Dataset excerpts
*** Block opens ***

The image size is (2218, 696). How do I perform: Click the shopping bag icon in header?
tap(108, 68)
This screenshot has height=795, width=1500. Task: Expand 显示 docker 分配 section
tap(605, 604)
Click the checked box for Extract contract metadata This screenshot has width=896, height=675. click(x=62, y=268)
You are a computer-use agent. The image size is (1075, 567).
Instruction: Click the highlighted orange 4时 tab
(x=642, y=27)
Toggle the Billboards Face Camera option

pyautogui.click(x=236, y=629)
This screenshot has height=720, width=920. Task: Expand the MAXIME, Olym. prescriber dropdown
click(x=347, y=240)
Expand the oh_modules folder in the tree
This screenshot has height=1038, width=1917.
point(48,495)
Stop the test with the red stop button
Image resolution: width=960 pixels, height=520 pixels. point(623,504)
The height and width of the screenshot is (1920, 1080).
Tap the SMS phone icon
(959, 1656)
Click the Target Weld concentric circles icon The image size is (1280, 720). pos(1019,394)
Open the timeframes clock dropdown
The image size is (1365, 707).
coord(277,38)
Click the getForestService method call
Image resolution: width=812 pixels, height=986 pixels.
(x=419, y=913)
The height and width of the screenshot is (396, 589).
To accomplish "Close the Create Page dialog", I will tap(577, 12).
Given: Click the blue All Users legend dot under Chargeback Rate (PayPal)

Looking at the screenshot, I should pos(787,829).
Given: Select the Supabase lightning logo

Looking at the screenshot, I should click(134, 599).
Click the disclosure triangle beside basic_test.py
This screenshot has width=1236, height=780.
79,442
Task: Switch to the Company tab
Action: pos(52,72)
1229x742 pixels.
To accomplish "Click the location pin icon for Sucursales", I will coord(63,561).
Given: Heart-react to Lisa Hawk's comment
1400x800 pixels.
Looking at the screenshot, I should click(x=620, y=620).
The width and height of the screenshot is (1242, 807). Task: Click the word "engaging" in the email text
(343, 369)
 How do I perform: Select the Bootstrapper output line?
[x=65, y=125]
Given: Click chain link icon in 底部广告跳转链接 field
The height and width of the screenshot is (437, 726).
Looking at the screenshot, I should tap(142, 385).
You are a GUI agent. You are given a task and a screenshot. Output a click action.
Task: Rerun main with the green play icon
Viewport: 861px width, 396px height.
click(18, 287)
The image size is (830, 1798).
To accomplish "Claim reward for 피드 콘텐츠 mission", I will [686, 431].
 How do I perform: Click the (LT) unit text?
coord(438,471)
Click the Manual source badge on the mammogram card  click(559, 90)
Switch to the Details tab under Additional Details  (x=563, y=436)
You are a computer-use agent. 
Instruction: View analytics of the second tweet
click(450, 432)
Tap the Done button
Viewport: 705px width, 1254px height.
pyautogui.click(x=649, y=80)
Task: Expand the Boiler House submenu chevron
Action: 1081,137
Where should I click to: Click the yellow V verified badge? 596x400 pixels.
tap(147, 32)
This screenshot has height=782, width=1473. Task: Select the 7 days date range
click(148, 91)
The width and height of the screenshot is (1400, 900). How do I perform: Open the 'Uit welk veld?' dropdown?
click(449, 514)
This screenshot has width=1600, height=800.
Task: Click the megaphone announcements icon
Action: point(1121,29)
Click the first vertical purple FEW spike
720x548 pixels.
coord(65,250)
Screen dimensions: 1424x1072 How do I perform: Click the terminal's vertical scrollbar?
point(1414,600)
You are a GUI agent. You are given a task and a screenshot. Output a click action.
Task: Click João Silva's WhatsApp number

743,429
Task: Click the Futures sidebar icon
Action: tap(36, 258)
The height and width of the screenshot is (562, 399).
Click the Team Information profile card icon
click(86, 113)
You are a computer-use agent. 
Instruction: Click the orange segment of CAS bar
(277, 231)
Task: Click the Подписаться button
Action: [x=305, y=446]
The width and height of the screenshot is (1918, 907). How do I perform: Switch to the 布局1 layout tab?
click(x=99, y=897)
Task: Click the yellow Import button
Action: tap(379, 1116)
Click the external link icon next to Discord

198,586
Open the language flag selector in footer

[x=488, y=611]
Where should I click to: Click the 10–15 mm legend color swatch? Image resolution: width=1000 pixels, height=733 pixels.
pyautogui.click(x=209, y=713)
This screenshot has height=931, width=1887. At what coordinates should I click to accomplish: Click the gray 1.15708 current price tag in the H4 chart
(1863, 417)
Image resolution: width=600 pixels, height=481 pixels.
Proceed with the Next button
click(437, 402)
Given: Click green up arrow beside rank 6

*** Block closes ***

_Problem statement:_ Only the lines above starting at the one containing "This screenshot has width=1236, height=780." and ending at the one containing "Given: Heart-react to Lisa Hawk's comment", both included, are to be returned, exactly as they read.

_Answer box:_
This screenshot has width=1236, height=780.
79,442
Task: Switch to the Company tab
Action: pos(52,72)
1229x742 pixels.
To accomplish "Click the location pin icon for Sucursales", I will coord(63,561).
Given: Heart-react to Lisa Hawk's comment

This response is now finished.